Not “AI” in the abstract. Not a staged demo. A working path from a discovery production to a queryable internal system that helps someone find the right material faster.

Why I keep this local

For this kind of work, local infrastructure is not a bonus feature. It is part of the design.

The stack I have been using is internal:

  • Qdrant for the vector store
  • Ollama for local embeddings
  • Docling for document conversion and OCR
  • Open WebUI for the model interface and retrieval tools

That keeps the production on infrastructure you control. No cloud handoff is required to make the system useful.

It also gives you room to tune the ingestion pipeline, retrieval behavior, prompt rules, and metadata model around the actual work instead of forcing everything through somebody else’s generic platform assumptions.

The hard part is the boring part

Getting a model to answer a question is the easy part.

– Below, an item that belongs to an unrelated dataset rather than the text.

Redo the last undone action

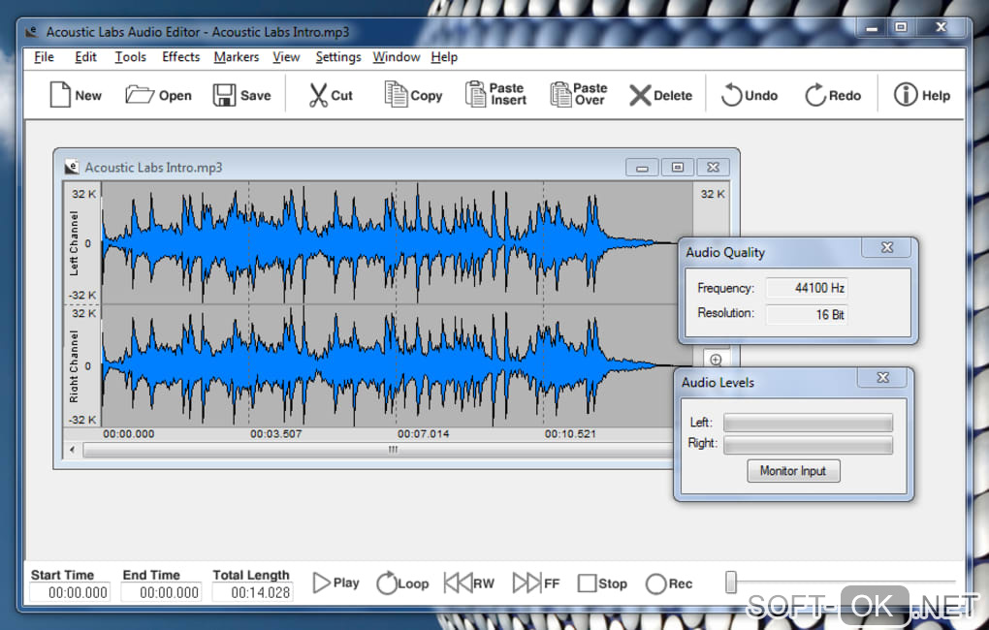point(814,95)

The harder parts are all the unglamorous ones that determine whether the answer can be trusted at all:

  • parsing ugly load files correctly
  • handling inconsistent export structures
  • deciding when extracted text is good enough and when to fall back
  • dealing with OCR failures and bad source material
  • preserving metadata cleanly
  • forcing retrieval before answer generation
  • requiring citations instead of letting the model bluff

That is the difference between “AI on discovery” as a slogan and a system people can actually use.

The pattern that seems worth keeping

The broader pattern is simple:

  1. take a structured discovery production
  2. parse it like a real data source, not just a pile of files
  3. extract the text carefully
  4. embed and index it locally
  5. give the model retrieval tools instead of fake omniscience
  6. make citations part of the contract

Once you do that, the model gets much more useful. Not because it magically understands anything, but because it can move through indexed material quickly and return grounded answers from the underlying documents.

That is the real shift.

The point is not to replace document review with chatbot theater. The point is to turn a production into something queryable, inspectable, and fast enough to matter.